(RECORDED INFORMATION)

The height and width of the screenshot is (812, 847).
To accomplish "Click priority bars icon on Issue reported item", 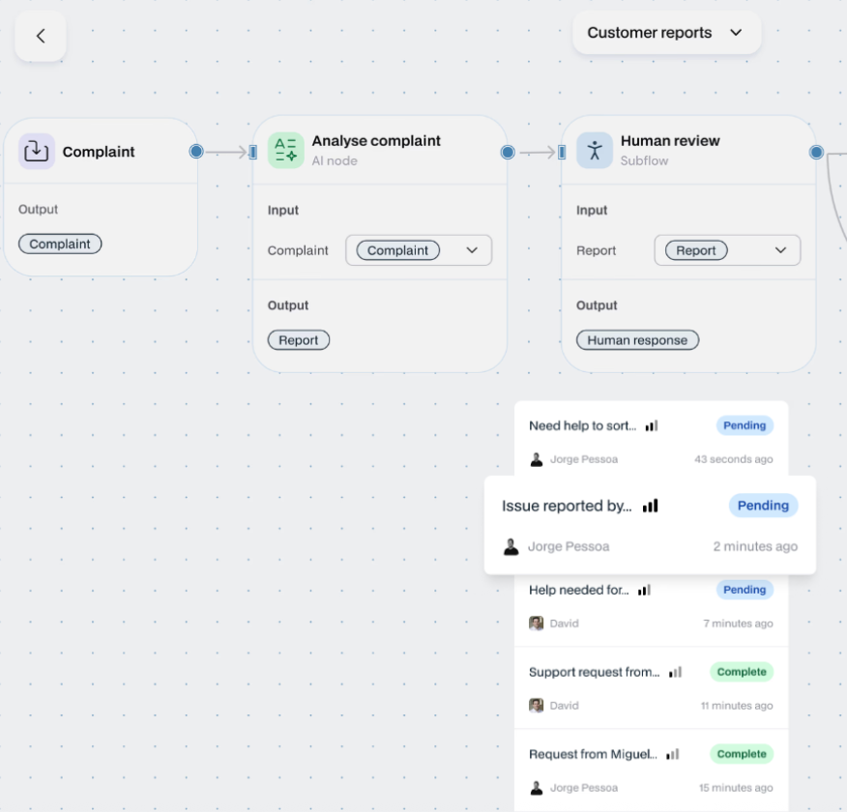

---

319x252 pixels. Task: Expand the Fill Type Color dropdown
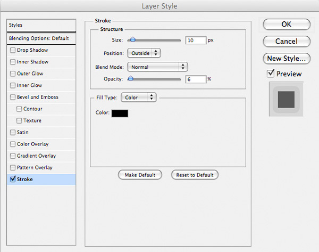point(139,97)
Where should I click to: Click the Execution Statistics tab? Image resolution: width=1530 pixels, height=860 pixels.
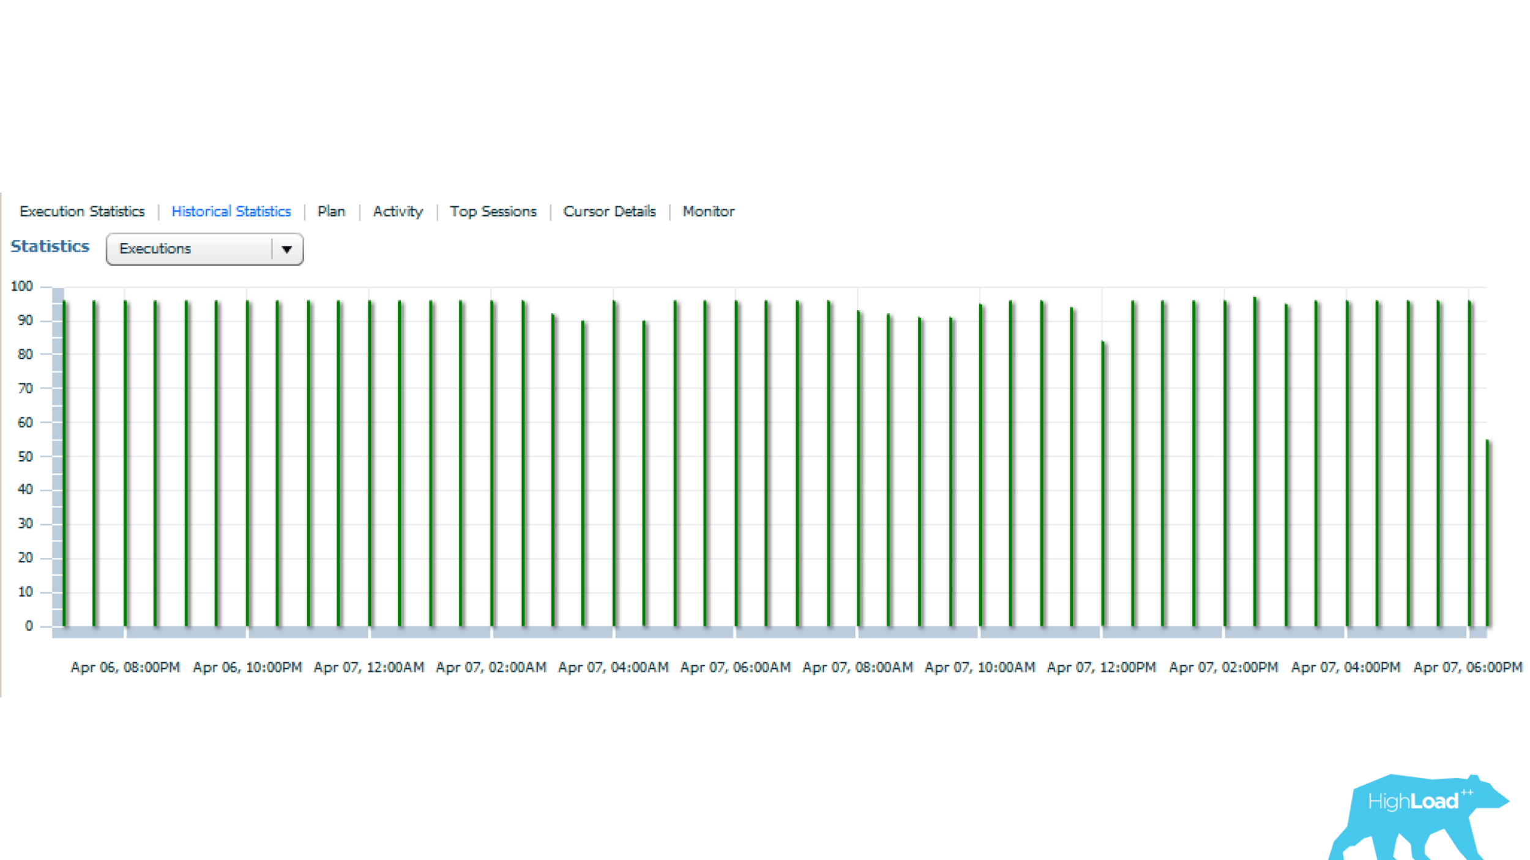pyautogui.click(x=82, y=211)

(GIVEN TASK) Print the lines of data starting at the line that contains "The height and" and ending at the line that contains "priority bars icon", reproducing them exactly while leaving out the pictures.

(ANSWER IN FULL)
The height and width of the screenshot is (812, 847).
To accomplish "Click priority bars icon on Issue reported item", 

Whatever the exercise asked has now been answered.